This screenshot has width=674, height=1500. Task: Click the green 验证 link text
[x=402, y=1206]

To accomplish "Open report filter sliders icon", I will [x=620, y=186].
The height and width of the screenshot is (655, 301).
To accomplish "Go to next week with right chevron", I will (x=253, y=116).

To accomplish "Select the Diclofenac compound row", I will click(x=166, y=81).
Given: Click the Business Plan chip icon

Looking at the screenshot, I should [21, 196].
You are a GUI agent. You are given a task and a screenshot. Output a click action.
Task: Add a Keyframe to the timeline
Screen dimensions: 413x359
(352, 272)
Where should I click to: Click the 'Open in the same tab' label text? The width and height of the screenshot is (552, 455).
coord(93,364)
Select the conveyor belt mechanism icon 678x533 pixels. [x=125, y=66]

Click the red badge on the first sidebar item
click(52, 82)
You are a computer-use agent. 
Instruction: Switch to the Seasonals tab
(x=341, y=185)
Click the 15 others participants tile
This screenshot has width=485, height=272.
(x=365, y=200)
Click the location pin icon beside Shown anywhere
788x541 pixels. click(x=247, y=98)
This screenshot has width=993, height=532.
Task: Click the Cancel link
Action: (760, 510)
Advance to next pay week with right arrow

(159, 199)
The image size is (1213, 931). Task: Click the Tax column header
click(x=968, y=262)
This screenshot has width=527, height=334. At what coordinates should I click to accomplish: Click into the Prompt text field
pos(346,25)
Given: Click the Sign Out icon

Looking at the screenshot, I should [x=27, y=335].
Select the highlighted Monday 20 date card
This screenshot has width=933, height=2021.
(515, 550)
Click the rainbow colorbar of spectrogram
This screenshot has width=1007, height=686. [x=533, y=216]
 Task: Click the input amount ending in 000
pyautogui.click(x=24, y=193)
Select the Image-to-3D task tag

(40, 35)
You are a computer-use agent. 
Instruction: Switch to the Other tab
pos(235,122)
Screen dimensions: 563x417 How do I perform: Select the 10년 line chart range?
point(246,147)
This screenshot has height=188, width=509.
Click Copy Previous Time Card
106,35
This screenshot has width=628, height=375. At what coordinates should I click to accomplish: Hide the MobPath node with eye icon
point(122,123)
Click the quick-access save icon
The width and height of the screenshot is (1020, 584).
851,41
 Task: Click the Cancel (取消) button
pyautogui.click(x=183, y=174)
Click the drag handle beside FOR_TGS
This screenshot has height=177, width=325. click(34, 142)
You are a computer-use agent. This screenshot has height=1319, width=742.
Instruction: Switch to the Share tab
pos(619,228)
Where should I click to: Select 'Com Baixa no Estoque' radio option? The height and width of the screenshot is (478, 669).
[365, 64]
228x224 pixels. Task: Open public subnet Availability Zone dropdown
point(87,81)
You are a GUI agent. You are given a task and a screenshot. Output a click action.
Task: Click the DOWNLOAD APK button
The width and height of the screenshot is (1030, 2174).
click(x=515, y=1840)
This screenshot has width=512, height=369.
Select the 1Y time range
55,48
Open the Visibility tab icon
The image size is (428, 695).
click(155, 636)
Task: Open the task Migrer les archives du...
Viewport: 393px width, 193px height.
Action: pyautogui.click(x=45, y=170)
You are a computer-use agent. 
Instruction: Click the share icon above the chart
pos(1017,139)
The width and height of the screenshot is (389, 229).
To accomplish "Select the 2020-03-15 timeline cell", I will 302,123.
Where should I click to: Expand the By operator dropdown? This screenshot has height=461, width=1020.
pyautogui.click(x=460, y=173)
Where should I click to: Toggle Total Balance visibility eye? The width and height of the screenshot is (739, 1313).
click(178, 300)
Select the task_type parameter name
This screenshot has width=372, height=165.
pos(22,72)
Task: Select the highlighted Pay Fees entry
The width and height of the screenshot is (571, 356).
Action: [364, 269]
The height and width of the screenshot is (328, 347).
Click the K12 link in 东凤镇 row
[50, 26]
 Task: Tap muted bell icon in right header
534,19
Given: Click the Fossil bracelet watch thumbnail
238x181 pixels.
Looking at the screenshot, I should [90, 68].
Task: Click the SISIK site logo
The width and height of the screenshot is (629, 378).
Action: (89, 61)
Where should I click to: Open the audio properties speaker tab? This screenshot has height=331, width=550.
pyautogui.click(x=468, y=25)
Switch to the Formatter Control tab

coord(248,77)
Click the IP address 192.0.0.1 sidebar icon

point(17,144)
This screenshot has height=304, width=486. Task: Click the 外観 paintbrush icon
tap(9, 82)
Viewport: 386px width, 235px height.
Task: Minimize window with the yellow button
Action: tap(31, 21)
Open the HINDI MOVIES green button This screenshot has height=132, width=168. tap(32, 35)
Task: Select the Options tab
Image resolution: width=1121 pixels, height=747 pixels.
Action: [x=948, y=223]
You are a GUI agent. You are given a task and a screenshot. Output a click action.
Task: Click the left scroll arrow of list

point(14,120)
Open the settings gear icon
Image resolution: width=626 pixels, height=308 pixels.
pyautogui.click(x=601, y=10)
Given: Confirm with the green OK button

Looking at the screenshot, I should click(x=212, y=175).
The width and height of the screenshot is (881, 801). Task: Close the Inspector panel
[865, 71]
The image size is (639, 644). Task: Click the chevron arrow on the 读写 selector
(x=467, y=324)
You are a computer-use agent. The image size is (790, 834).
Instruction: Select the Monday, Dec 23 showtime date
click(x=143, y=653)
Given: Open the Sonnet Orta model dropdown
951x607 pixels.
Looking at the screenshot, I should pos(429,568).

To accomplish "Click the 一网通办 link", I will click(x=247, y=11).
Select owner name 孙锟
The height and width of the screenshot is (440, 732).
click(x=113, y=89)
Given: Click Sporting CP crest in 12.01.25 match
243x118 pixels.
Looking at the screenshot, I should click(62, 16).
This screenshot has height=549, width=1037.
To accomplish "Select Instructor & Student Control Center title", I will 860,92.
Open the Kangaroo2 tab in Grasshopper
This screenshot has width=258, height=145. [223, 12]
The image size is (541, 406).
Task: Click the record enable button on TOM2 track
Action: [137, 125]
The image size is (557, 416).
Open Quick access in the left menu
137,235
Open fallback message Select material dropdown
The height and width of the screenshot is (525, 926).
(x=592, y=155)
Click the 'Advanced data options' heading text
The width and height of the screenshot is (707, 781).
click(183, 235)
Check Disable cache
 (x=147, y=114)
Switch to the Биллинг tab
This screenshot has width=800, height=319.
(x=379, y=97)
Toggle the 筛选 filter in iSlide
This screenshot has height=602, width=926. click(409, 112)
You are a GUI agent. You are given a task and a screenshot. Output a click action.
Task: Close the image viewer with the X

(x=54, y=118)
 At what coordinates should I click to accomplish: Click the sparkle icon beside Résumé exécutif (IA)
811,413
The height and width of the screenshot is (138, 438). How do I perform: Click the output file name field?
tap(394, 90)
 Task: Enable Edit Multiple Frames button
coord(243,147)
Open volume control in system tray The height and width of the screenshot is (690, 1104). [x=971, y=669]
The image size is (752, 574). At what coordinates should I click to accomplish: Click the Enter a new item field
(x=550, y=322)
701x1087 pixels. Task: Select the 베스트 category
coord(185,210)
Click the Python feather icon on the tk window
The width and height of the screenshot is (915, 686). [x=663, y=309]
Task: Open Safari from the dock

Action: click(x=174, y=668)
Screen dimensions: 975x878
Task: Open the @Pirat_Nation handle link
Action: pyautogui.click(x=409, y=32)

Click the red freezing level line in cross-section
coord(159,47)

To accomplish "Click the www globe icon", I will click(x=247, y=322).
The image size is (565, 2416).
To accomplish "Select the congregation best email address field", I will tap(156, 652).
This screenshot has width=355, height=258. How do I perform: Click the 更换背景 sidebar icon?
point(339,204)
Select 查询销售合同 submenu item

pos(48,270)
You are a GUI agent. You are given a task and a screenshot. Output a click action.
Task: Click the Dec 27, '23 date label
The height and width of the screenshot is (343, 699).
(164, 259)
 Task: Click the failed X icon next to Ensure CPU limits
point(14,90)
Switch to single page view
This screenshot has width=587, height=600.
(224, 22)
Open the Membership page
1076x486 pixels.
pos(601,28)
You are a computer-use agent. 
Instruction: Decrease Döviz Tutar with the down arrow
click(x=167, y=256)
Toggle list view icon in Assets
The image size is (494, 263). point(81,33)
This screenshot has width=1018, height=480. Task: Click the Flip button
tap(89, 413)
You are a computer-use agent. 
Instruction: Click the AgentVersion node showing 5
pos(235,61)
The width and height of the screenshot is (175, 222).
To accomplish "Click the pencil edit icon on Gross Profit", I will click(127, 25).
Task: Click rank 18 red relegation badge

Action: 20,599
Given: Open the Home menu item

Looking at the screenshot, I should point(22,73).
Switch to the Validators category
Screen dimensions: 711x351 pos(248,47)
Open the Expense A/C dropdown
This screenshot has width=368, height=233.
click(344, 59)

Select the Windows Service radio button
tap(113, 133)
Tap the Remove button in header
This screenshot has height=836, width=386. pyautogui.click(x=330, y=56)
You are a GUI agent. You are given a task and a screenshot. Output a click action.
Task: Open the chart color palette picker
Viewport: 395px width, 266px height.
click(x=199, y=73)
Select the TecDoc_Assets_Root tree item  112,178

(What you will do)
From the material above, retype precisely the lines between the line holding "Task: Select the Options tab" and the line holding "Open the settings gear icon", inclusive, and nothing beyond them.

(Solution to this problem)
Task: Select the Options tab
Image resolution: width=1121 pixels, height=747 pixels.
Action: [x=948, y=223]
You are a GUI agent. You are given a task and a screenshot. Output a click action.
Task: Click the left scroll arrow of list

point(14,120)
Open the settings gear icon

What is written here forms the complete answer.